■ WHAT THE EXERCISE ASKS
All of the data needs to come back exactly as written.

■ Collected data entries
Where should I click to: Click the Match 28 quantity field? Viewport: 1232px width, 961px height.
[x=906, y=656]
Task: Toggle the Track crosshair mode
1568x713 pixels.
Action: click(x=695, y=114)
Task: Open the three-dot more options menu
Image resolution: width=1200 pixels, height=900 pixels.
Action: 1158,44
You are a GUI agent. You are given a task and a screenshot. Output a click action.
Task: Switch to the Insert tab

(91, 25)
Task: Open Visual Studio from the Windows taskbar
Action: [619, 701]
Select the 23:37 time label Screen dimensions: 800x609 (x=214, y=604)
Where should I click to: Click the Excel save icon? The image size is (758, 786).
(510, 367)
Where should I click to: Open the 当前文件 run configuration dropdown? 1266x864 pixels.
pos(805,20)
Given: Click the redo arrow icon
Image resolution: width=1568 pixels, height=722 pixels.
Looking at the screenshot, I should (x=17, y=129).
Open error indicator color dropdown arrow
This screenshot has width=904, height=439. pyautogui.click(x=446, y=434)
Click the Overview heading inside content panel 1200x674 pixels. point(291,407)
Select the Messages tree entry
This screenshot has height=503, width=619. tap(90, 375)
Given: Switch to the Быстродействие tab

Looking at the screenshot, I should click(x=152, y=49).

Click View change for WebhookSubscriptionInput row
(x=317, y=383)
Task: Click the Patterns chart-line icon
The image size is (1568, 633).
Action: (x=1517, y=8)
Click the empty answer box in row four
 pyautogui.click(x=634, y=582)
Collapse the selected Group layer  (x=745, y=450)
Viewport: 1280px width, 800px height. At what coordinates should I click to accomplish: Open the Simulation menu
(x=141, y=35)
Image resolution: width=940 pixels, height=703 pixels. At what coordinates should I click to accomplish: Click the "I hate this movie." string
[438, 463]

■ ANSWER TO THE PROBLEM
Where should I click to: Click the Match 28 quantity field? Viewport: 1232px width, 961px height.
[x=906, y=656]
Task: Toggle the Track crosshair mode
1568x713 pixels.
Action: click(x=695, y=114)
Task: Open the three-dot more options menu
Image resolution: width=1200 pixels, height=900 pixels.
Action: 1158,44
You are a GUI agent. You are given a task and a screenshot. Output a click action.
Task: Switch to the Insert tab

(91, 25)
Task: Open Visual Studio from the Windows taskbar
Action: [619, 701]
Select the 23:37 time label Screen dimensions: 800x609 (x=214, y=604)
Where should I click to: Click the Excel save icon? The image size is (758, 786).
(510, 367)
Where should I click to: Open the 当前文件 run configuration dropdown? 1266x864 pixels.
pos(805,20)
Given: Click the redo arrow icon
Image resolution: width=1568 pixels, height=722 pixels.
Looking at the screenshot, I should (x=17, y=129).
Open error indicator color dropdown arrow
This screenshot has width=904, height=439. pyautogui.click(x=446, y=434)
Click the Overview heading inside content panel 1200x674 pixels. point(291,407)
Select the Messages tree entry
This screenshot has height=503, width=619. tap(90, 375)
Given: Switch to the Быстродействие tab

Looking at the screenshot, I should click(x=152, y=49).

Click View change for WebhookSubscriptionInput row
(x=317, y=383)
Task: Click the Patterns chart-line icon
The image size is (1568, 633).
Action: (x=1517, y=8)
Click the empty answer box in row four
 pyautogui.click(x=634, y=582)
Collapse the selected Group layer  (x=745, y=450)
Viewport: 1280px width, 800px height. At what coordinates should I click to accomplish: Open the Simulation menu
(x=141, y=35)
Image resolution: width=940 pixels, height=703 pixels. At what coordinates should I click to accomplish: Click the "I hate this movie." string
[438, 463]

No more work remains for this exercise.